There are also links between working hours and environmental impact at the household level. Households have both income and time budgets and they take both into account when making decisions. Households with less time and more money will choose time-saving activities and products, such as faster transportation. This is what we call the compositional effect. It seems to be the case that low impact activities are typically more time consuming, although there is relatively little research on this question. (Jalas, 2002,2005; Nassen and Larsson 2010) However, transport is a clear case in which speed is associated with higher energy costs. Food preparation is likely another (Jalas 2002).

In most de-growth scenarios, shorter worktime functions as a compensation for slower growth in consumption, which adds another potential linkage between hours and environmental impact. (Jackson 2009; Coote 2009; Schor 1998, 2010). This connection between time use and happiness is supported by a growing literature. Studies of European countries find that longer working hours are associated with lower happiness (Alesina, Glaeser, and Sacerdote 2005; Pouwels, Siegers and Vlasblom 2008). In the U.S., Tim Kasser and his co-authors have found that, even controlling for income, well-being is positively related to “time affluence” and working hours are negatively related to happiness. (Kasser and Sheldon 2009; Kasser and Brown 2003.) Furthermore, the extra happiness accruing from free time is not positional, like income, so that its benefits are durable. (Solnick and Hemenway 1998; Frank 1985). This suggests a second potential household level effect in which time affluence reduces consumption desire and environmental impact. If people who have more time are happier, this may reduce their spending, along the lines discussed in Kasser and Brown 2003.
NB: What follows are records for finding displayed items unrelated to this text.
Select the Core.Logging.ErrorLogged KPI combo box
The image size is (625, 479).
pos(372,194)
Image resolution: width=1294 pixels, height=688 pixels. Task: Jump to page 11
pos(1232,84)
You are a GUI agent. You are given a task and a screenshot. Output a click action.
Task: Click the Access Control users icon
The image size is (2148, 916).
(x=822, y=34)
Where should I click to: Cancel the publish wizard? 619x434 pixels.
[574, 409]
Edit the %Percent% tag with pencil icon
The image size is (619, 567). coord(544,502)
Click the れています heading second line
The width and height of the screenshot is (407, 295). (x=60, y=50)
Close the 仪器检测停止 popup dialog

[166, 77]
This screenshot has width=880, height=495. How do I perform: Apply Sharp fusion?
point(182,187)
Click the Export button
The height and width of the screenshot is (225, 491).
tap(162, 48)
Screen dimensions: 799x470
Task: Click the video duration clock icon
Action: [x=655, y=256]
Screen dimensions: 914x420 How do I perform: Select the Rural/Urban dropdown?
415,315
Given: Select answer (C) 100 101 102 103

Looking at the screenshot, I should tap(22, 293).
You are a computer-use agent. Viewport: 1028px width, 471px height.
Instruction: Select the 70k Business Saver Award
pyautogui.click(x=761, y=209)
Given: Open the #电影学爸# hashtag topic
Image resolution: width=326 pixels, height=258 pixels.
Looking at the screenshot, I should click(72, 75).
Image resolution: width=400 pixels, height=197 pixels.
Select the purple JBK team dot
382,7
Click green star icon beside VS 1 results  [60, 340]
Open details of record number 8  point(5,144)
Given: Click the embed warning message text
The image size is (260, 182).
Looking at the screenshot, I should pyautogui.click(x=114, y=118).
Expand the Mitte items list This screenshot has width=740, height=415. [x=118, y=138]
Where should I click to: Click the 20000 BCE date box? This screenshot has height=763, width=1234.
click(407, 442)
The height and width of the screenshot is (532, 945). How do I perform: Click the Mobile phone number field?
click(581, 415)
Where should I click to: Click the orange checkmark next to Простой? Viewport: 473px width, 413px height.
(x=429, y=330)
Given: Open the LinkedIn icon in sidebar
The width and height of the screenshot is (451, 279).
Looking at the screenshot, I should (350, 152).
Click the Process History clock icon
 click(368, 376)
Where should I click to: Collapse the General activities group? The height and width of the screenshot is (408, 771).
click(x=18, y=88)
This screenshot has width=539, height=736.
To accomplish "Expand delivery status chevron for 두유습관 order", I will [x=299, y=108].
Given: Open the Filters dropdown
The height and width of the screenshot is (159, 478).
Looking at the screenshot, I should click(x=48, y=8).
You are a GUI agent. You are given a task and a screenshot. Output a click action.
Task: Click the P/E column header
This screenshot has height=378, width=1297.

Cross-national variation in working hours

Hours worked varies considerably among OECD nations. According to the most recent data on the countries analyzed here, annual hours ranged from 1372 in The Netherlands to 2242 in South Korea (TCB 2011). Van Ark (2002) identifies work hours as a key contributor to per capita income differences between countries, along with labor productivity and the labor participation rate. Using 2001 data, he estimated that while labor productivity was 13 percent higher in the US than the European Union, per capita income was 33 percent higher; 12 percentage points of this 20 percentage point difference between the income gap and the productivity gap were attributable to lower working hours in the EU than in the US.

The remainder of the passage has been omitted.